Foi Richie Porte quem abriu um precedente que agora poderá começar a tornar-se num problema para os responsáveis da Sky. O australiano foi o braço direito de Chris Froome e durante três anos transformou-se num gregário de luxo. Mas era notório que tinha qualidade para algo mais e a Sky percebeu que tinha de lhe dar uma oportunidade. Deixou-o ser líder num Giro (em 2015) em que tudo acabaria por correr francamente mal. Voltou ao seu papel principal, cumpriu-o, mas no final do ano não renovou contrato. Porte não queria ser apenas um ciclista de vitórias de corridas de uma semana e muito menos um gregário, queria uma equipa a ajudá-lo para atacar uma grande volta, nomeadamente a Volta a França. Há dois anos que está na BMC e é um dos adversários que Chris Froome já admitiu que terá de estar muito atento.

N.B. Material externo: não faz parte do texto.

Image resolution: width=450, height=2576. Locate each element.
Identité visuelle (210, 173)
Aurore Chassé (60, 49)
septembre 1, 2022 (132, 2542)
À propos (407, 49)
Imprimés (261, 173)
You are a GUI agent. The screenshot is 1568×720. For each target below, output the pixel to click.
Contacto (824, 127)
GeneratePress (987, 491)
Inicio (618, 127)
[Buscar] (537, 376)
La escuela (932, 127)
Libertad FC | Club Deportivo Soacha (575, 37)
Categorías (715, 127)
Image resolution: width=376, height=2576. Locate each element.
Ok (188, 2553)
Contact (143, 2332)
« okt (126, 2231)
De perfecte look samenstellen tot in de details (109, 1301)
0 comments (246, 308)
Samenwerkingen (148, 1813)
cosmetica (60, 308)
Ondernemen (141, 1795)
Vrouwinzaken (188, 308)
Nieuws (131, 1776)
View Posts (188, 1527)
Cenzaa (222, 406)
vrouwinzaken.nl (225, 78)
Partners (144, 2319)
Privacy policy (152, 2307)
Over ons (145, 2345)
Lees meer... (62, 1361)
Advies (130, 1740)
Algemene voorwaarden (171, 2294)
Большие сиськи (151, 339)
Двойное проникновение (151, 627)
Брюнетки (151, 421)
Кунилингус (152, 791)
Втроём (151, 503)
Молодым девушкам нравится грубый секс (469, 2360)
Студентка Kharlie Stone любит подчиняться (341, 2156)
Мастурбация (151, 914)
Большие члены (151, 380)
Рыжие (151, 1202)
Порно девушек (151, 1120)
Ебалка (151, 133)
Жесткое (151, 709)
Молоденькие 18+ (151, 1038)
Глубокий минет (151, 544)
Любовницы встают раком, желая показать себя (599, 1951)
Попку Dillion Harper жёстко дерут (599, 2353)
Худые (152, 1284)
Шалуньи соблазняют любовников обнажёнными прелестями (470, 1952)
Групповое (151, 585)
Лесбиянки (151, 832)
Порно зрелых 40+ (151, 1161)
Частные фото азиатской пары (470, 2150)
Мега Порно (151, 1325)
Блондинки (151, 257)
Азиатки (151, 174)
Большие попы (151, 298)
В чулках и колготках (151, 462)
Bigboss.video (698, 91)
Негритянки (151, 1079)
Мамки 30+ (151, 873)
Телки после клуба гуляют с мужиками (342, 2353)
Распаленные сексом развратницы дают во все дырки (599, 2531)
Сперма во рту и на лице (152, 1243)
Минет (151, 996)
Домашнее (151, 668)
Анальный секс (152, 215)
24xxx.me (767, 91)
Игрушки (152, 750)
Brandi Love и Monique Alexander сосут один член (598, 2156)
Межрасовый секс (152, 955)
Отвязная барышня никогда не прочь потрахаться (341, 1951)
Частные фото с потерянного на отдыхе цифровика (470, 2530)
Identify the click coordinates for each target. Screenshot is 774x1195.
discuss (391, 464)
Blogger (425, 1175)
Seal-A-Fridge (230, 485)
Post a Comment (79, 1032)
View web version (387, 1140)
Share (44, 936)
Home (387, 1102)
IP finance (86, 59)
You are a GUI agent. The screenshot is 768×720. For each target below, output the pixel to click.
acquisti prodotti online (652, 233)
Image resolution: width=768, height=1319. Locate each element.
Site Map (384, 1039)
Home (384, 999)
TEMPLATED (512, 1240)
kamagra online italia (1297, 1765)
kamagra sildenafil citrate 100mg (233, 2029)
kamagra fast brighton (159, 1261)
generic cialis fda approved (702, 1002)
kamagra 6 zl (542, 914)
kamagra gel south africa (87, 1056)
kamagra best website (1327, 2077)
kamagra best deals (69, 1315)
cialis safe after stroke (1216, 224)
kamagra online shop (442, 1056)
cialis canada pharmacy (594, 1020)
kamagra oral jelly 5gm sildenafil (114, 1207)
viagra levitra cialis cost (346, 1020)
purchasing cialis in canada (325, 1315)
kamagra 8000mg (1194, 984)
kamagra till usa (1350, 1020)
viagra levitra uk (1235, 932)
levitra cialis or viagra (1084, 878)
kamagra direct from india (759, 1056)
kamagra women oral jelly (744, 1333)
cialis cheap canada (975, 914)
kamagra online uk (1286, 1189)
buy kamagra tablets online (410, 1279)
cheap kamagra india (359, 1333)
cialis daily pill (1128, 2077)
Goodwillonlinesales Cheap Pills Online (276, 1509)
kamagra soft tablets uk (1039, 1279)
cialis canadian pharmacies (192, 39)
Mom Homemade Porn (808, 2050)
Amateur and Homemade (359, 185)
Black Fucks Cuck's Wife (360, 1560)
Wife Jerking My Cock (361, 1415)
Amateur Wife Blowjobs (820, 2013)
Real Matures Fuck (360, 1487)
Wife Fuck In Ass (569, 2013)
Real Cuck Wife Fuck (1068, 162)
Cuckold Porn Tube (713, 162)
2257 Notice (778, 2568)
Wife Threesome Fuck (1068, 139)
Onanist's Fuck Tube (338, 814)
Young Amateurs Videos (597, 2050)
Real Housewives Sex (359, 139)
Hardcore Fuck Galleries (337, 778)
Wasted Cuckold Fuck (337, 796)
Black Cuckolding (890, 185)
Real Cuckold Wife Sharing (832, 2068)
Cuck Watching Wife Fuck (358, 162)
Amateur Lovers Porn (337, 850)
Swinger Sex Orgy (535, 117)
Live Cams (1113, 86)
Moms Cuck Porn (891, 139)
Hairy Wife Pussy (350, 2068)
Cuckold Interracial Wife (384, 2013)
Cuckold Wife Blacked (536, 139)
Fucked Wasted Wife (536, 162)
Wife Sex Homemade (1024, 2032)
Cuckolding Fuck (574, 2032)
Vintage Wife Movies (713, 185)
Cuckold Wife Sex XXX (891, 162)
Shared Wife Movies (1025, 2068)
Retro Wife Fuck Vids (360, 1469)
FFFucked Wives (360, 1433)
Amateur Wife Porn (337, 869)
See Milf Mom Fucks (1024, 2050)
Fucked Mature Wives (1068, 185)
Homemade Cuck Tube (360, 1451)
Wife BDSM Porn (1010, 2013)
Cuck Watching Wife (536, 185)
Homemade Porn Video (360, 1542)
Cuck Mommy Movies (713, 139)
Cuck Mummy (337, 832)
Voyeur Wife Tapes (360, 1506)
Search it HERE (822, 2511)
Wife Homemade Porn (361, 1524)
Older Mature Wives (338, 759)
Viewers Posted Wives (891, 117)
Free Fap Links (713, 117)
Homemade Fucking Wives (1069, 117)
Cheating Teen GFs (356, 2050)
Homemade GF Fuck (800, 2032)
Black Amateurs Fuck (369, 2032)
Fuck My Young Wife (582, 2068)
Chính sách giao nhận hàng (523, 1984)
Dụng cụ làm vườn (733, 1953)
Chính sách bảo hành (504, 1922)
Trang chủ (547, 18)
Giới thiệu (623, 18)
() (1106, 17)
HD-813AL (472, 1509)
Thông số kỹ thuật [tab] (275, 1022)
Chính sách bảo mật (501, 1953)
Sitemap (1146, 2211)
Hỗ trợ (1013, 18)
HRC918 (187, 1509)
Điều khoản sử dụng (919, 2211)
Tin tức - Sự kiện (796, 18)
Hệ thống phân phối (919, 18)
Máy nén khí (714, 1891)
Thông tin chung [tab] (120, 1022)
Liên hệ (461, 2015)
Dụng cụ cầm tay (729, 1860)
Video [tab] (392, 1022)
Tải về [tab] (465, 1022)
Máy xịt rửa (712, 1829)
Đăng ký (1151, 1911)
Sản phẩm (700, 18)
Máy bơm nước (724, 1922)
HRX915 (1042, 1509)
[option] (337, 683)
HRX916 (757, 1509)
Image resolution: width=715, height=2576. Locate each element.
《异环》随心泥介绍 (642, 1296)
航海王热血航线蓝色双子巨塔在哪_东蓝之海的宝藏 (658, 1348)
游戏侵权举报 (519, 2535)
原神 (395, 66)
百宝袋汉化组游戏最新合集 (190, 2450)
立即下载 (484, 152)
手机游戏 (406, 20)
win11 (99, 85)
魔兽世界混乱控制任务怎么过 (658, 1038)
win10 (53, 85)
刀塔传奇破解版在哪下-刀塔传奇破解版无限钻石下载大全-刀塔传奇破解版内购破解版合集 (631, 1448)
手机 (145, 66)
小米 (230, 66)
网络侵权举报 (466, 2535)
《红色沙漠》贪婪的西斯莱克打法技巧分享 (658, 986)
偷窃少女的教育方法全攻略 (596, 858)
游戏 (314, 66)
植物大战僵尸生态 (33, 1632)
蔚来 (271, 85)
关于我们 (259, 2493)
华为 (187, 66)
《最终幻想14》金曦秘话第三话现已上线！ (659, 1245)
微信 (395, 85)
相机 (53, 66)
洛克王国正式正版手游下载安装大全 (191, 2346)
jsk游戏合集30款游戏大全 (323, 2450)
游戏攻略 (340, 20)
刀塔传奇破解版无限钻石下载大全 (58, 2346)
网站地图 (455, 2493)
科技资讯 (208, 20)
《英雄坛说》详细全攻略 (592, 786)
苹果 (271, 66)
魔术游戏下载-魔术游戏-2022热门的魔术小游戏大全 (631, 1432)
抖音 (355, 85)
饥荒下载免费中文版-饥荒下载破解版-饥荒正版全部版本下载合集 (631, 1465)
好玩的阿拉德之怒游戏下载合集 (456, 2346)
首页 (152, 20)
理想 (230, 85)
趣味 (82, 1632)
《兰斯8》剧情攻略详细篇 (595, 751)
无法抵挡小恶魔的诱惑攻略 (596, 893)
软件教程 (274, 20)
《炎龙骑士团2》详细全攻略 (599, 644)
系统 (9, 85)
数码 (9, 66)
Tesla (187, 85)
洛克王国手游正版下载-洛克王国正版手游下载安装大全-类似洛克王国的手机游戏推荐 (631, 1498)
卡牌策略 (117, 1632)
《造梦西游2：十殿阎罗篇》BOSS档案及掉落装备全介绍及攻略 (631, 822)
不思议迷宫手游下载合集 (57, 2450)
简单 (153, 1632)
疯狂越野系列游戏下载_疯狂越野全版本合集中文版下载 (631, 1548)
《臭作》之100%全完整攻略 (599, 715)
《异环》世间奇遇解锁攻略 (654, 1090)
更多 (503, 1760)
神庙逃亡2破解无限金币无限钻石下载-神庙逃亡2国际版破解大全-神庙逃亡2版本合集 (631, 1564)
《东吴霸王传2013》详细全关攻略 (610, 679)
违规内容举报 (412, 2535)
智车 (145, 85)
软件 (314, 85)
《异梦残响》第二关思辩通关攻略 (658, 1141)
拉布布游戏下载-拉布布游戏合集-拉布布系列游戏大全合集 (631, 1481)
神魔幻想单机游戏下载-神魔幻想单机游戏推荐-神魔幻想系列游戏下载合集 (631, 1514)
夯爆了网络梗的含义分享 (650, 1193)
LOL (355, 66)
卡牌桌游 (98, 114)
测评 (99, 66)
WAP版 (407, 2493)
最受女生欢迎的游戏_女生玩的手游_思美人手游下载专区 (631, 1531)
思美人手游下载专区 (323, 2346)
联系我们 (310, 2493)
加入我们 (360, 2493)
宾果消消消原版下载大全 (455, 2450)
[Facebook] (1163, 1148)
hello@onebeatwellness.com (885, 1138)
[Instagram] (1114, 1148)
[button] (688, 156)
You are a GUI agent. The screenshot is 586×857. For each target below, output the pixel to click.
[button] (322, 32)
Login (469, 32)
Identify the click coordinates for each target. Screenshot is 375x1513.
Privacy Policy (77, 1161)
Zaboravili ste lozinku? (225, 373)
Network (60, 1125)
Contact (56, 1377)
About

Nicholas Roche seguiu Porte este ano e depois de dois anos na Sky, o campeão irlandês de 32 anos admitiu que queria outra liberdade. Está disponível para trabalhar para os líderes, mas quer ter a oportunidade de lutar por uma ou outra vitória. A BMC aceitou essas condições.

A Sky aprendeu a lição com Richie Porte e quando viu que estava na mesma situação com Geraint Thomas, não só lhe deu a oportunidade de liderar no Giro (este ano), como escolheu ciclistas com o único objectivo de o ajudar, o que provocou outro problema com Elia Viviani, mas já lá vamos. A excepção era Mikel Landa, que seria oficialmente o co-líder, mas que na prática era o plano B. Mais uma vez as coisas não correram nada bem, desta feita por culpa de uma moto da polícia mal parada. Thomas abandonou e vai agora regressar também ele ao papel de gregário de Froome para o Tour, tal como aconteceu com Porte. Porém, em final de contrato, a Sky não quer perder mais um ciclista importante e sabe que o tem de manter satisfeito. Thomas disse que em 2018 estaria de volta ao Giro e a Sky estará disposta em dar-lhe novamente a liderança. A dúvida é se aos 31 anos Thomas não se importará de manter este duplo estatuto, ou se tal como Porte quer mais.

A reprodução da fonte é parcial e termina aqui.